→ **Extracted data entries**
— Begin —
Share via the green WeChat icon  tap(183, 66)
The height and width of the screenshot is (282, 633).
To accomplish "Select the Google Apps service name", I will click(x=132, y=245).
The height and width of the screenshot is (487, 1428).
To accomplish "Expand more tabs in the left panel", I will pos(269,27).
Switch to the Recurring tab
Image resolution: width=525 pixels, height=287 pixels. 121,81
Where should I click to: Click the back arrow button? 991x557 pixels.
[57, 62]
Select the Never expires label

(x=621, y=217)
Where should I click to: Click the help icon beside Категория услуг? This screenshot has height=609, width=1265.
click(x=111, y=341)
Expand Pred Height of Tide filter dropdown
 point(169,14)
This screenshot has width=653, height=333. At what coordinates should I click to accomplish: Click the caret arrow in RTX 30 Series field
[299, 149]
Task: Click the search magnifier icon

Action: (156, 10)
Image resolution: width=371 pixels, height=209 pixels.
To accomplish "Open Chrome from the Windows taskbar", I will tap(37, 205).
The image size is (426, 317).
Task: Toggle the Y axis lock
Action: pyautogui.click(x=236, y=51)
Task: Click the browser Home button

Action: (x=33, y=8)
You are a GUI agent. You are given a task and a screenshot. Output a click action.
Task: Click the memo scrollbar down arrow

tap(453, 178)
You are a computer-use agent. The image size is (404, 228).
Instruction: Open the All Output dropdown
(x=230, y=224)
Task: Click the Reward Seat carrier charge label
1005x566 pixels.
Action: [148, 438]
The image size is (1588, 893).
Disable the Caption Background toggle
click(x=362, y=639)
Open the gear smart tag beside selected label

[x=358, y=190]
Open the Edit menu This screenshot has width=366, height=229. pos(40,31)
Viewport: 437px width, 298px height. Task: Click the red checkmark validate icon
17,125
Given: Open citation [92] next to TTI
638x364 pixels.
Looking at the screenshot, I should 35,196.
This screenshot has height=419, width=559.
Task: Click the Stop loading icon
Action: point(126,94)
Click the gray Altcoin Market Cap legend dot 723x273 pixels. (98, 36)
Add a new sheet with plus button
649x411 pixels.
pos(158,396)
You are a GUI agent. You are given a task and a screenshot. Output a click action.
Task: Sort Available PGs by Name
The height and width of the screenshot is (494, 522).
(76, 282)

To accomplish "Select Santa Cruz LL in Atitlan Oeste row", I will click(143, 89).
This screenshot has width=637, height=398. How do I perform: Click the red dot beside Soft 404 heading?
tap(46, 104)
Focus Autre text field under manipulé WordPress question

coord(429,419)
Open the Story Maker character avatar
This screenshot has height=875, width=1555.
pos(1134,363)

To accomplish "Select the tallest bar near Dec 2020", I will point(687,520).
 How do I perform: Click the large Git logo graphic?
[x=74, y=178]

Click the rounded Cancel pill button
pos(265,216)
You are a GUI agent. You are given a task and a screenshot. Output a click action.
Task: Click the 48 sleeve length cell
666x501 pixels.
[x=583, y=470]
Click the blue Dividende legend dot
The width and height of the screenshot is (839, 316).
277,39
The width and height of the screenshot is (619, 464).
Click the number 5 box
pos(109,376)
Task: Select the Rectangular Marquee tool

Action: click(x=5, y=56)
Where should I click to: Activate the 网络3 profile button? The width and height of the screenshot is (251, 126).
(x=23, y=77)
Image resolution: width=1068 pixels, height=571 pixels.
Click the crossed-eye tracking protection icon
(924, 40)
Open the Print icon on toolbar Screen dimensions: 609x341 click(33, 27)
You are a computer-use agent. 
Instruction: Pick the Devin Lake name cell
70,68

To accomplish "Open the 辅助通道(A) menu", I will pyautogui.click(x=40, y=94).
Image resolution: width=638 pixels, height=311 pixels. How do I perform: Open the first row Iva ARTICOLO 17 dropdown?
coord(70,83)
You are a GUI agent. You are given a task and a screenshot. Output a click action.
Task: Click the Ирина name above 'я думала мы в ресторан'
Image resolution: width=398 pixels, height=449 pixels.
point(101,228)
— End —
→ **TASK GOAL**
Please pull out each line in the records above that contains the word "arrow".

→ **THE ANSWER**
Where should I click to: Click the back arrow button? 991x557 pixels.
This screenshot has width=653, height=333. At what coordinates should I click to accomplish: Click the caret arrow in RTX 30 Series field
Task: Click the memo scrollbar down arrow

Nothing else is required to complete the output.